К этому моменту повествования снаружи засияло яркое солнце. В квадрат окна устремился солнечный свет, заполнивший побеленную комнату и соединивший ее с внешним миром. Ночные часы нашего уединения рассеялись. Я наблюдала за тем, как Гевин рассказывает. Утро поглотило тени, придало цвет его коже. Его загорелые обнаженные плечи блестели, лицо было подвижным и разгоряченным. Я следила за движением его адамова яблока, зелеными глазами, блестящими белыми зубами, обнажавшимися, когда он произносил слова. Я затаивала дыхание, ожидая на его лице появления вспышки воодушевления или признаков тревоги. Но он сосредоточенно продолжал рассказ, переходя от мрака и кошмаров ночи к наступающему утру:

— Когда забрезжил дневной свет, к Сюркоту вернулось мужество. Шторм утих, утреннее солнце дарило тепло и возрождение. Воинам хотелось есть, поэтому он сформировал из них охотничьи группы, и они отправились в лес за дичью.

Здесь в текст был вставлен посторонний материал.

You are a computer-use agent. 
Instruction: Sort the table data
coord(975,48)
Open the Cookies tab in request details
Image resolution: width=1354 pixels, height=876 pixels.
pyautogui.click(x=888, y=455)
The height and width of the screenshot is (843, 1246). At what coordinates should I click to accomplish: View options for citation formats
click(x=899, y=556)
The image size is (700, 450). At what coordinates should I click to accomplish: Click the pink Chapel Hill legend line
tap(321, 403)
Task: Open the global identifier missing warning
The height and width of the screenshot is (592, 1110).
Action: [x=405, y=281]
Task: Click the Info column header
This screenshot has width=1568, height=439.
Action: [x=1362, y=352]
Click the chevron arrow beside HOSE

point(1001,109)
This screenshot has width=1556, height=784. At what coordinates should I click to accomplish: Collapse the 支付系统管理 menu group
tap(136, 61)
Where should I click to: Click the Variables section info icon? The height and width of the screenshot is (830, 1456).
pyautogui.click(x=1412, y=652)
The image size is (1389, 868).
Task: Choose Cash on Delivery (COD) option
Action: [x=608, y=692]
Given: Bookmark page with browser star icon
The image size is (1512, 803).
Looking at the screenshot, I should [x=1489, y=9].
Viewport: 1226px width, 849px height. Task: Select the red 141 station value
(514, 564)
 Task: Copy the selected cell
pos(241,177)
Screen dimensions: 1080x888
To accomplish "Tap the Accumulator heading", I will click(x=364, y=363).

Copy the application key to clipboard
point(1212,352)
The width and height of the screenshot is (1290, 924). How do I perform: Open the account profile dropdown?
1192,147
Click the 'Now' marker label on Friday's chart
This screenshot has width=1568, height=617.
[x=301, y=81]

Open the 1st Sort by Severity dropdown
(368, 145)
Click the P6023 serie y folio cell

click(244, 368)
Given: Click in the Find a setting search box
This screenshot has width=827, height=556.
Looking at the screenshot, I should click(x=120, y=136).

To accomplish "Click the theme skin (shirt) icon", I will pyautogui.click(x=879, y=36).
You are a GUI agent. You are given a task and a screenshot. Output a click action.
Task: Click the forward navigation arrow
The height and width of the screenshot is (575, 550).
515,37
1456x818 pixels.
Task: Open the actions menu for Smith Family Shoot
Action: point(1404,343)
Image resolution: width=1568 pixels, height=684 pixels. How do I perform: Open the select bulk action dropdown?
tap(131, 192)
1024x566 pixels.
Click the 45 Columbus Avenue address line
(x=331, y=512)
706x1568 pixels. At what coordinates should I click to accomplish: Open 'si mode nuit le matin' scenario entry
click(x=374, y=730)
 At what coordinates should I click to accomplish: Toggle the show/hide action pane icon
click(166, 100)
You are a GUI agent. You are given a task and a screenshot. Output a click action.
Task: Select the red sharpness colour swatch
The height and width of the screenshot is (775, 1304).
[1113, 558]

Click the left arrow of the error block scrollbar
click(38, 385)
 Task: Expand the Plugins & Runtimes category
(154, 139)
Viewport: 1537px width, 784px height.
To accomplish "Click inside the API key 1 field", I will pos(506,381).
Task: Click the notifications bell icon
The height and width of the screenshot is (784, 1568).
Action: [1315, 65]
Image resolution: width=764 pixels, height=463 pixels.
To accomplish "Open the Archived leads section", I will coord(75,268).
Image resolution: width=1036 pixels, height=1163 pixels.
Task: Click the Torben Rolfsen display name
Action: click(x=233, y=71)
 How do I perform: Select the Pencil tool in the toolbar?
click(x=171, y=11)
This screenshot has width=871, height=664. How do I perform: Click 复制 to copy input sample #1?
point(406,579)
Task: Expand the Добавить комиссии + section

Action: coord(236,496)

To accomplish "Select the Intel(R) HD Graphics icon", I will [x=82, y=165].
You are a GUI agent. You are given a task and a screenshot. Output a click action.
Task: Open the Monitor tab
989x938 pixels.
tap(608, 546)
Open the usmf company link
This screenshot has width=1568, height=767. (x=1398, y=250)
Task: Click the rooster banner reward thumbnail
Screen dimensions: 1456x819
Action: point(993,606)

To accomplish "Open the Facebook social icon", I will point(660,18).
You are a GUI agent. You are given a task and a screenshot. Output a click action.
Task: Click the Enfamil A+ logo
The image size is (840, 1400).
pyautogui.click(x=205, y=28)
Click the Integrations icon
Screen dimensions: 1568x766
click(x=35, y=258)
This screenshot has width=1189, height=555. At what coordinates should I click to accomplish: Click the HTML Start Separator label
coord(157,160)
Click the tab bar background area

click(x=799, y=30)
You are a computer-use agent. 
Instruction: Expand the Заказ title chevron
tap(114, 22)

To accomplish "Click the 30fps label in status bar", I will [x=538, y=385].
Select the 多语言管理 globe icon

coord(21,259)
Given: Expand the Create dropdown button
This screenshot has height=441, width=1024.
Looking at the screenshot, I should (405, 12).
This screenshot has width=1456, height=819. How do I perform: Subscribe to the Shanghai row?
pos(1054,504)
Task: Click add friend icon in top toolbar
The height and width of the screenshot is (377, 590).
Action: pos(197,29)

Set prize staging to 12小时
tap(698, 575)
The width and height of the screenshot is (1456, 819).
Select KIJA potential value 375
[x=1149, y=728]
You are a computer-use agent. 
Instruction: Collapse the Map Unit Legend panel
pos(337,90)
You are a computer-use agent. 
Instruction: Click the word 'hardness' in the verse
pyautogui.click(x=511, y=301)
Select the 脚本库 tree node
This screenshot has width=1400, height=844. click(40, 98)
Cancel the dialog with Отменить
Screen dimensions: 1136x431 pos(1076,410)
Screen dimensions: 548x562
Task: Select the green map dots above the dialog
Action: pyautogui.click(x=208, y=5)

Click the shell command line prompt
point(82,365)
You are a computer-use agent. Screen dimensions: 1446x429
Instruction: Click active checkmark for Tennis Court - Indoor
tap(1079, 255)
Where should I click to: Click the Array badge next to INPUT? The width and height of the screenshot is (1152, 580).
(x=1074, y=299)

Я улыбнулась ему, и он замолчал на мгновение. Мы встретились взглядами. Он улыбнулся мне в ответ. Покрыв тыльную сторону его руки своей ладонью, я надавила слегка на его новую татуировку и снова лизнула его естество. Он молча взглянул на меня и продолжил:

— Они не знали…

— Ух ты!

— Они не знали, что островом управлял жестокий и могущественный властитель по имени Милократис, враг римского императора, который несколько месяцев назад похитил племянницу императора и держал ее пленницей в замке на острове. Когда Сюркот и его воины занимались охотой на оленей, их обнаружили воины Милократиса и потребовали объяснений.

Я держала руку на его бедре и следила за его рассказом.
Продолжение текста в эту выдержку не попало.